SU711332A1 - Fluidised-bed furnace - Google Patents

Description

The invention relates to the thermal and physicothermal treatment of fine-grained materials in a fluidized bed. A fluidized bed furnace is known in which the afterburning of combustible gases and coke dust is carried out directly above the fluidized bed by supplying a secondary blow through two rows of nozzles to the second stage of the furnace 11). However, with such an organization of the process, the operation of both stages is interconnected, which makes it difficult to control the process and is a disadvantage of a single-chamber furnace with a bale layer. A fluidized bed furnace is also known, which includes a heating chamber, around the perimeter of which a cordless peripheral air slot is made along its side walls 2. Uniform and effective processing of the material is possible only at a layer height equal to the diameter of the layer. The purpose of the invention is uniform processing and a decrease in the aerodynamic resistance of high material layers. The goal is achieved by the fact that the furnace is equipped with blowing nozzles installed on the side walls, which have additional chambers of equal static pressure, the nozzles being spaced from each other in height at a distance equal to half the diameter of the furnace. FIG. 1 shows schematically a fluidized bed furnace; in fig. 2 - Sechenko AA in FIG. one; in fig. 3 — node 1 in FIG. 1. The furnace contains a heating chamber 1, an equal static pressure chamber 2 with a distributor lattice 3 and an annular peripheral chamber 4, at the junction of which with the heating chamber there is a cordless slot 5. There are nozzles 6 around the perimeter and height of the heating chamber equipped with annular chambers 7 and inlet pipes 8. The furnace is equipped with inlet pipes 9 and 10. The furnace operates as follows. Air or the reaction gas through the inlet pipes 9 and 10 flows through the distribution grid 3 and the slot 5 into the fluidized bed zone, ensuring the formation of a fluidized bed of material. At the same time, air is supplied to chambers 7 of equal static

the pressure through the valves 8 and, distributed through the side nozzles 6, enters in the form of flat jets into the volume of the fluidized bed of the furnace along the side walls of the reactance chamber. The flat streams of air, rising from the slit 5, to a certain extent exclude the contact of the material with the walls of the heating chamber 1 and significantly reduce friction, which helps level the air velocity field in the cross section of the apparatus.

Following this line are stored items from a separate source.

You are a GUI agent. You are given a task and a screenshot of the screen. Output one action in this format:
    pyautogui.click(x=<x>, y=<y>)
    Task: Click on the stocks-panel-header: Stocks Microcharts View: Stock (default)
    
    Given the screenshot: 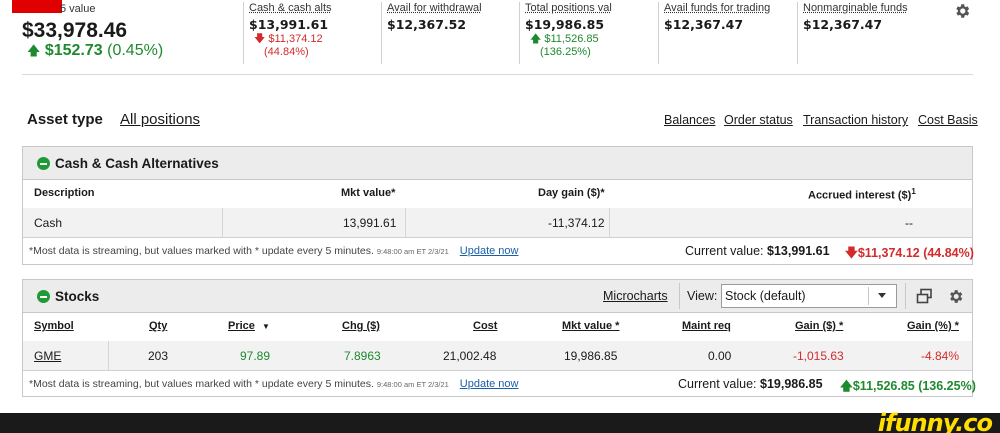 What is the action you would take?
    pyautogui.click(x=498, y=296)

Over the entire height of the fluidized bed, air is additionally introduced into the chamber heater through the side nozzles 6, the design of which ensures that the air jet is attached to the surface of the side walls.

The selection of the distance between the blow nozzles in the side walls of the furnace is determined by the initial impulse supplied to the air blowing.

The distance taken is equal to 1/2 the diameter of the apparatus, which corresponds to the optimum value of the resistance of the layer of material in the fluidization technique. A decrease in this size causes an incomplete use of the kinetic energy of the air jet supplied for blowing, and an increase in the cost of additional blowing that is unjustifiable from an economic point of view, which leads to an increase in the cost of the entire material processing process in the fluidized bed furnaces.

Thus, the proposed design of the device makes it possible to save the kinetic energy of a flat annular jet over the entire height of the fluidized bed, provides

highly efficient processing of relatively high layers (from 1.5 and more diameters of the fluidized bed apparatus).

The proposed design of the furnace boiling

The layer provides a uniform and efficient processing of the material with an initial layer height of 1.5-5.0 diameters of the apparatus, which allows it to increase its productivity, as it grows directly in proportion to the height

spo processed material.

Claims (2)

Invention Formula The fluidized bed furnace, containing a heating chamber with a gapless perimeter around it, communicating with an equal static pressure chamber, characterized in that, in order to evenly process and reduce the aerodynamic resistance of high material layers, the furnace is equipped with additional equal static pressure chambers with built-in into the inner side walls of the heating chamber by blowing nozzles, the nozzles being placed apart from each other in height at a distance equal to half the diameter of the furnace. Information sources, taken into account during the examination 1. Cheese tnikov N. I., Volkov V. F. The processes in the fluidized bed. Sverdlovsk, Metallurgizdat, 1959, p. 21, Fig. 88 2. USSR author's certificate in application number 2399894 / 22-02, 16.06.77.